“What’s wrong with the baby”
Some people don’t know the most respectful way to ask about Maddison ’s feeding tube. On our most recent trip to Kelowna we encountered that exact insensitive question, “what’s wrong”. But the man it was coming from was not asking it to be rude, he was genuinely curious, and quite nice. It may be that his generation doesn’t tip toe around the bluntness of questions they want to ask. Or maybe in his time things like disabilities weren’t as accepted or talked, so it would be viewed as something “wrong” with the child.
Intuition is key
Regardless, my and my husbands’ intuition when people ask us such questions is pretty sharp. If someone asks me a question about my child, however it may be worded, if they ask with genuine care and a smile on their face then I’ll smile and answer politely.
Depending on the generation the question is coming from, like from an elderly person, I feel no need to insult the person asking or make them feel terrible because of the way they asked their question. They may not realize their question came across as insulting. There is more I take into account than just words when I’m talking to people about Maddison’s special needs or disabilities.
I will explain that Maddison is medically complex and she has a feeding tube as a result. But I always take the time to remind them that she is my joy, she is loved, and that she is so much fun. In our eyes there isn’t anything “wrong” with her, but there is no denying that she is different.
How to ask the right way
Yes, there is an appropriate way to ask about the feeding tube, and I have some simple steps in my blog post on talking to parents of tube fed children.
As Maddison’s mom, I am already dealing with a lot emotionally about our situation. Yes, I love my daughter so very much, but she does require a great deal of my time, emotions, energy and mental capacity – a lot more than a healthy child. So asking a tired, possibly heartbroken parent, “what’s wrong with your child” could really push their emotions to a breaking point. It’s insensitive, and says, “I don’t really care about you or your child”.
Getting out of the house
I loved being able to take Maddison on her first mini vacation. Getting out of the house is very important to me. Not only does it expose Maddison to the world, but also exposes the world to Maddison. My hope is that that more people are exposed to the normalcy of feeding tubes. The more people are educated, the more they can be accepted. Similar to the breastfeeding in public normalization movement, I am feeding my child, that’s it. I care for her feeding tube as I would as if I were offering my son a snack. There is no shame doing it in public.

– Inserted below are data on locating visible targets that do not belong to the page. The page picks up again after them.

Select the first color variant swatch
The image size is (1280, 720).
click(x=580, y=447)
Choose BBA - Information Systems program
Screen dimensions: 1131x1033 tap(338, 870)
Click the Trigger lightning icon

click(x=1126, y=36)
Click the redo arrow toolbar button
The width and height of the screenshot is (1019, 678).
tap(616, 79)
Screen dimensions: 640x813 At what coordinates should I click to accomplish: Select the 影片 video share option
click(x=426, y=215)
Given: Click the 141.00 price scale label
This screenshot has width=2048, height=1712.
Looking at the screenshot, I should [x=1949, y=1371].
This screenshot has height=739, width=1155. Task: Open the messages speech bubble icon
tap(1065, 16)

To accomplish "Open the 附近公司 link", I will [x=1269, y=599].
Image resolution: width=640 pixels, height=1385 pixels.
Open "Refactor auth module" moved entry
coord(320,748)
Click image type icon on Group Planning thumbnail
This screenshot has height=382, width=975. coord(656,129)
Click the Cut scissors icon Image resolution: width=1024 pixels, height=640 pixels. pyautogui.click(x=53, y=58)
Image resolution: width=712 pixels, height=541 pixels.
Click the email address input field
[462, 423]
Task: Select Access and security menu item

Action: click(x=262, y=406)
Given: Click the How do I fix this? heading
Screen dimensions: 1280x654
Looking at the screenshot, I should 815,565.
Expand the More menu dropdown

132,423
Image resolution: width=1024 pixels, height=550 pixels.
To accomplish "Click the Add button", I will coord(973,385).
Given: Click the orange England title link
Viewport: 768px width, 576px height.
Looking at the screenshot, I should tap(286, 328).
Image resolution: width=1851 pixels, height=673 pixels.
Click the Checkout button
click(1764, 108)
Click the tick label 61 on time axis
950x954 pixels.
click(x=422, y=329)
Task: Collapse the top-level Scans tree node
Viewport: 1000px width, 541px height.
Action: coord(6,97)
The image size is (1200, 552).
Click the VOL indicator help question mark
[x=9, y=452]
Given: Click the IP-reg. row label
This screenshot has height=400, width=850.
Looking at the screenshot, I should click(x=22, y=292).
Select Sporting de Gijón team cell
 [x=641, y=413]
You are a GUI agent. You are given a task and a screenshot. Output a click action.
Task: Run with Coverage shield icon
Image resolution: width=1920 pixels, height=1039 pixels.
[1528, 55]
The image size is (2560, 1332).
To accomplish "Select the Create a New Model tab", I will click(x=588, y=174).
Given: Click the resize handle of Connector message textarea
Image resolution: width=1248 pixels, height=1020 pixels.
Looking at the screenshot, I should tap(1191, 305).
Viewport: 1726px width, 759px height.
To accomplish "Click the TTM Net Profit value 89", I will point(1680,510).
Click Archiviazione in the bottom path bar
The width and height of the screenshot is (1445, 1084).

Yes people stare. It’s kinda to be expected when they encounter things that are new. That’s when I try to catch their gaze and offer a smile to show them that I’m kind and approachable. I feel as if I am doing the best I can for my daughter by trying to prepare the world for more acceptance.
As a parent of a child with special needs and disabilities I need to have thick skin. I cannot be offended by every question or inquiry about Maddison. I don’t want people to feel like they have to tip-toe around me because they fear their questions will offend me. My purpose is to educate and spread awareness. In the process I will encounter people whose words about my daughter may sting. But I know the truth. The words of a few cannot be louder than the words of the One who created her.
I praise you because [Maddison] is fearfully and wonderfully made; your works are wonderful, I know that full well.